ASU professors groom students for sexual abuse

Grooming refers to a series of behaviors by abusers to ensure that victims and people around them accept abuse as normal and desirable. ASU professors have been known to groom and sexually abuse students for decades. ACD 402 exists to protect students from faculty abuse, but students and faculty do not receive training on this policy.

Researchers and mental health professionals agree grooming follows a pattern:

  1. Identifying and targeting vulnerable victims
  2. Blurring boundaries and gaining trust
  3. Isolating and fostering secrecy

Although grooming is typically discussed within the context of child and adolescent sexual abuse, established grooming patterns have been observed among several professors at ASU and Barrett Honors College over the past decade. College students are legally considered adults, but the part of the brain that makes decisions and controls impulses does not fully develop until age 25 and many neuroscientists say most people do not reach full adult development until age 30.

In addition to drastic age differences, students are especially vulnerable because of the power a professor holds over a student’s academic career and quality of life on campus. Even when students believe they can consent to relationships with professors, their ability to give true consent is undermined by asymmetrical power and the consequences students must weigh consciously or unconsciously when deciding whether or not to engage romantically or sexually. 

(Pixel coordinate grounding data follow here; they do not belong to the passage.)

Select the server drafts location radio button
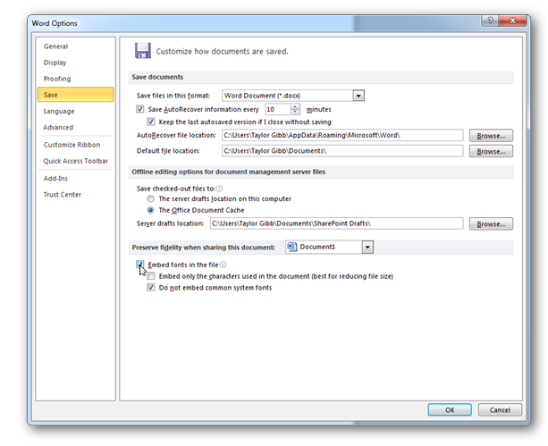This screenshot has height=446, width=548. tap(150, 199)
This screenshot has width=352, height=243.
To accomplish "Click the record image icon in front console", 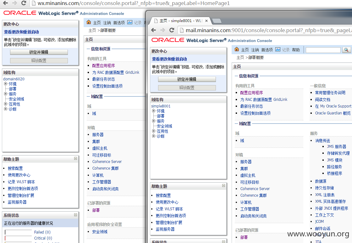I will (x=278, y=49).
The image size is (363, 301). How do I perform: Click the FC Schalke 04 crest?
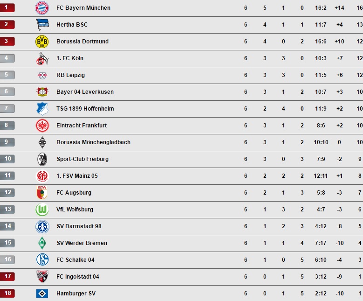(42, 259)
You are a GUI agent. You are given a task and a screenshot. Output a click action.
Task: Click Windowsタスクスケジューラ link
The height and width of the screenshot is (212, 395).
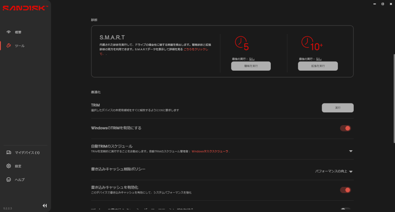(210, 152)
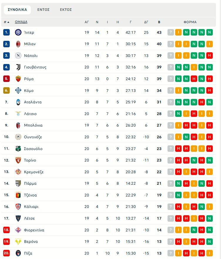
Task: Click the Verona club crest icon
Action: pyautogui.click(x=18, y=242)
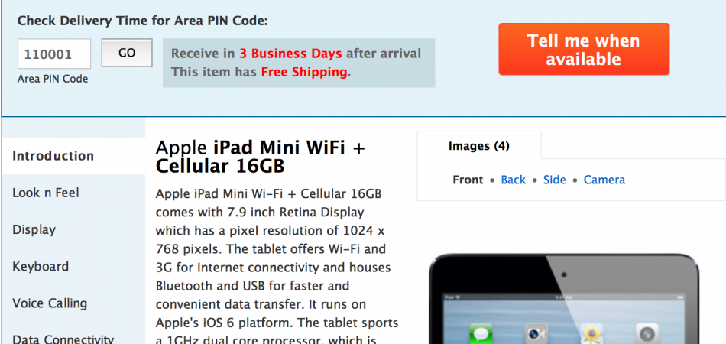Show the Side image view
The image size is (726, 344).
(555, 180)
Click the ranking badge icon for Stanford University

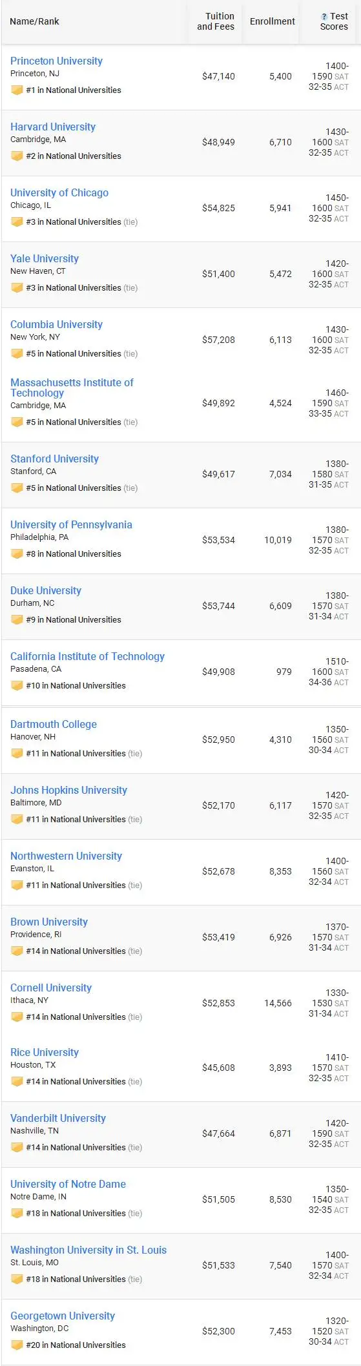(x=17, y=488)
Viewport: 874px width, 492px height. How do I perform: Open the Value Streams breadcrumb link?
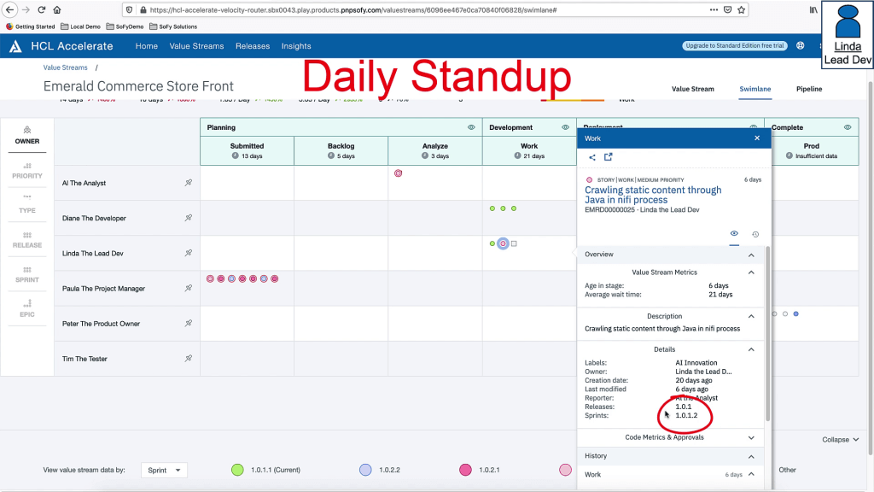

ASU policy bans relationships between professors and students over whom professors have or could be expected to have academic power.

The grooming process at Barrett starts in mandatory first-year “Human Event” seminars and often progresses to Study Abroad trips, teaching assistantship, and thesis direction. Professors outside Barrett have also been known to groom and sexually abuse students.

Identifying and targeting victims

Sexual predators look for victims they can easily manipulate. Honors students are especially vulnerable because of the reverence they tend to have for their teachers’ approval and the importance they place on academic status. Barrett professors have behaved flirtatiously in class and targeted students they believed were physically attracted to them. Barrett professor Eric Susser targeted female students other students felt had crushes on him.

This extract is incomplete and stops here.